TASK — Arrange the listing below as a Markdown table with two columns, Row and Line. Give each non-blank line its own numbered row.

SUPPLIED MATERIAL —

▼▼▼

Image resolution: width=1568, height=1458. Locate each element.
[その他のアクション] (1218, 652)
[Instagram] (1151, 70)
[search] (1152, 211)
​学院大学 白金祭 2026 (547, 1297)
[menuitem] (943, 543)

▲▲▲

FINAL RESULT —
| Row | Line |
|---|---|
| 1 | Image resolution: width=1568, height=1458. Locate each element. |
| 2 | [その他のアクション] (1218, 652) |
| 3 | [Instagram] (1151, 70) |
| 4 | [search] (1152, 211) |
| 5 | ​学院大学 白金祭 2026 (547, 1297) |
| 6 | [menuitem] (943, 543) |